USCA regional technology policy in the form of a CES creates a credit market that subsidizes nonemitting electricity generation through payments from emitting generation. This type of policy increases the subsidies flowing into the USCA states but has a smaller net emissions impact than regional emissions caps, and it provides no additional state revenues if the price ceiling (ACP) is not binding. The increased subsidy flow further decreases electricity prices below their level with only the IRA.

State climate policy serves as a magnet for federal investments. However, some of the additional emissions reductions are lost to emissions leakage. To address this, expanding these policies beyond the USCA states and eventually to the federal level can increase both the efficiency and climate benefits of these policies.

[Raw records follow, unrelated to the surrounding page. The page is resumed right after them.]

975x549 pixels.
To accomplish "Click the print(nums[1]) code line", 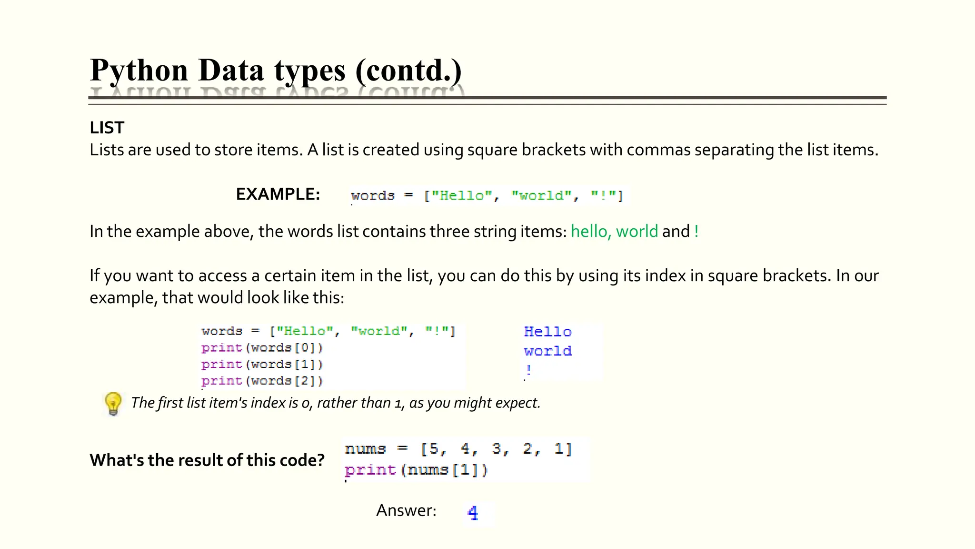I will click(x=416, y=470).
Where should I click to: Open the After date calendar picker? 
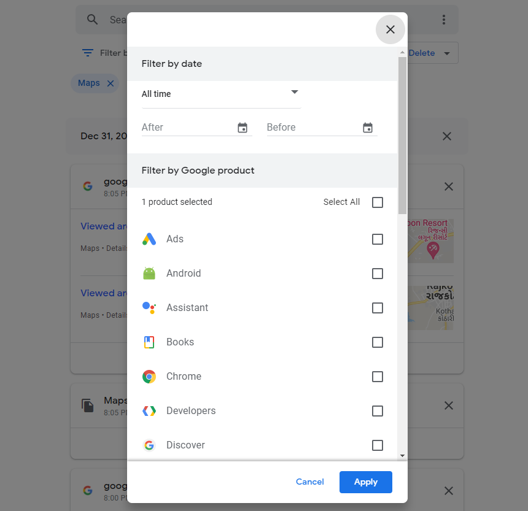pyautogui.click(x=243, y=128)
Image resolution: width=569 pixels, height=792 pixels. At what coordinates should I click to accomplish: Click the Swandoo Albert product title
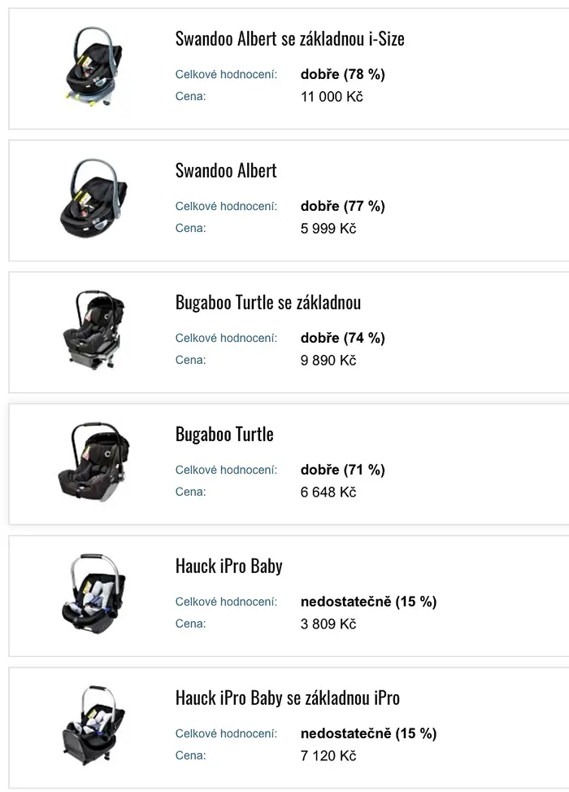click(225, 171)
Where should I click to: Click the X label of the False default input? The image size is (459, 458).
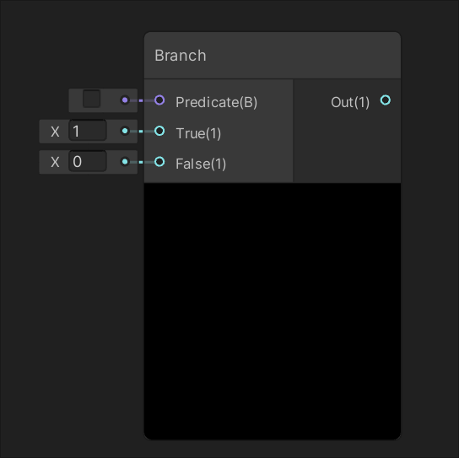[x=55, y=162]
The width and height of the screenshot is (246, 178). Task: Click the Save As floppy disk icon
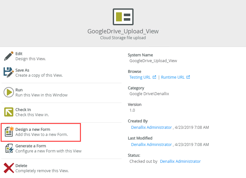9,72
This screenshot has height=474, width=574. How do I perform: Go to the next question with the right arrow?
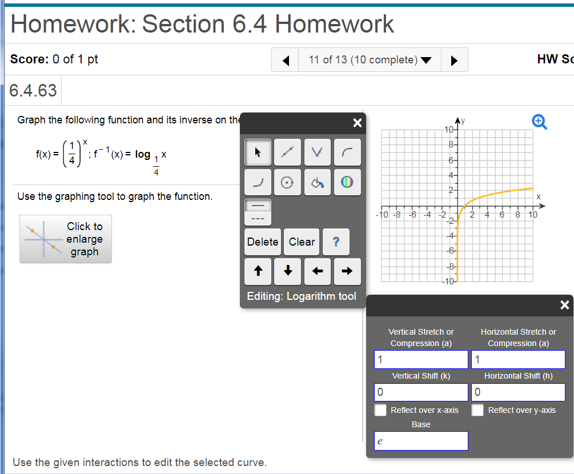(454, 59)
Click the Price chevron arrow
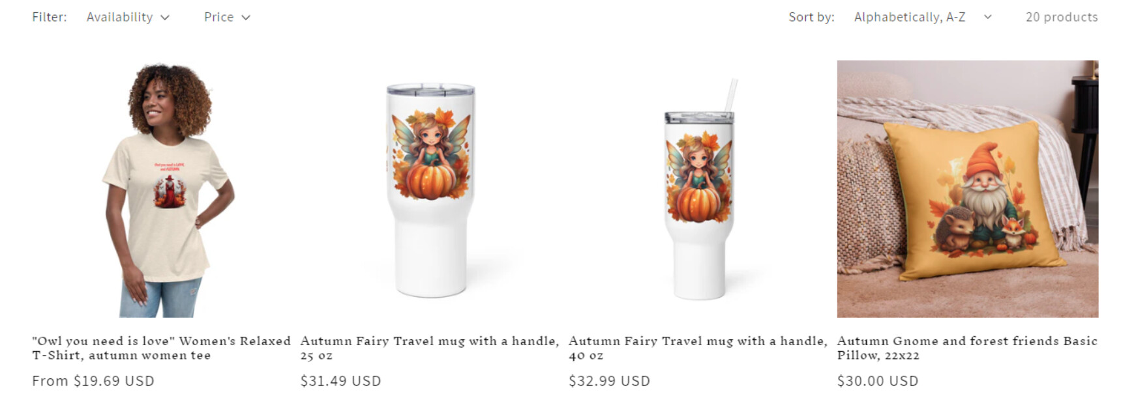Image resolution: width=1136 pixels, height=409 pixels. (x=246, y=18)
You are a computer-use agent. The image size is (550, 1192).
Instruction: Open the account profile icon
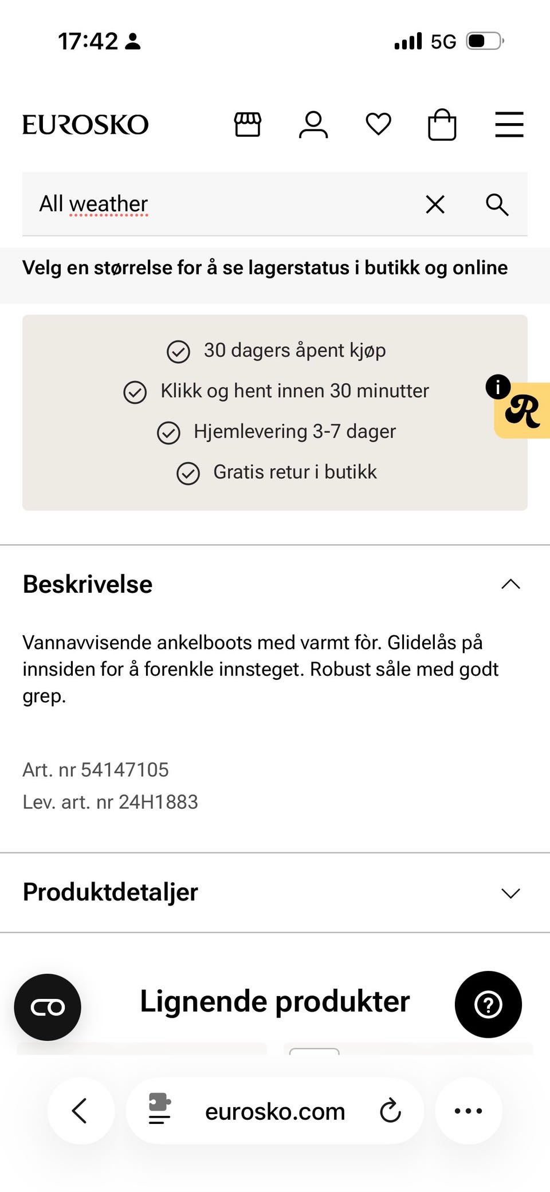313,124
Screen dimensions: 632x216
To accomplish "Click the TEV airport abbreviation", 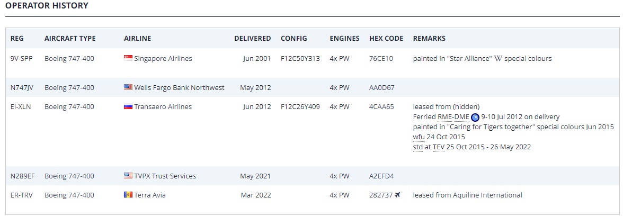I will click(438, 147).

Currently, the IRA creates synergies such that increased regional or state climate policy ambition correlates with electricity rate reductions within those regions. This alignment also might encourage states that have not already implemented state climate policy to do so. Removing the IRA subsidies would reorient these interactions between state and federal policy such that increased ambition could increase local costs. On the other hand, expanding federal policy to include emissions caps or a federal CES or RPS could provide the benefits of reduced emissions and lower energy prices more broadly across the country.

State policy serves as a backstop to potential federal policy repeal. Even without the additional incentives provided by the IRA, state efforts can help modernize local economies to prepare for the energy transition that is accelerating on an international stage.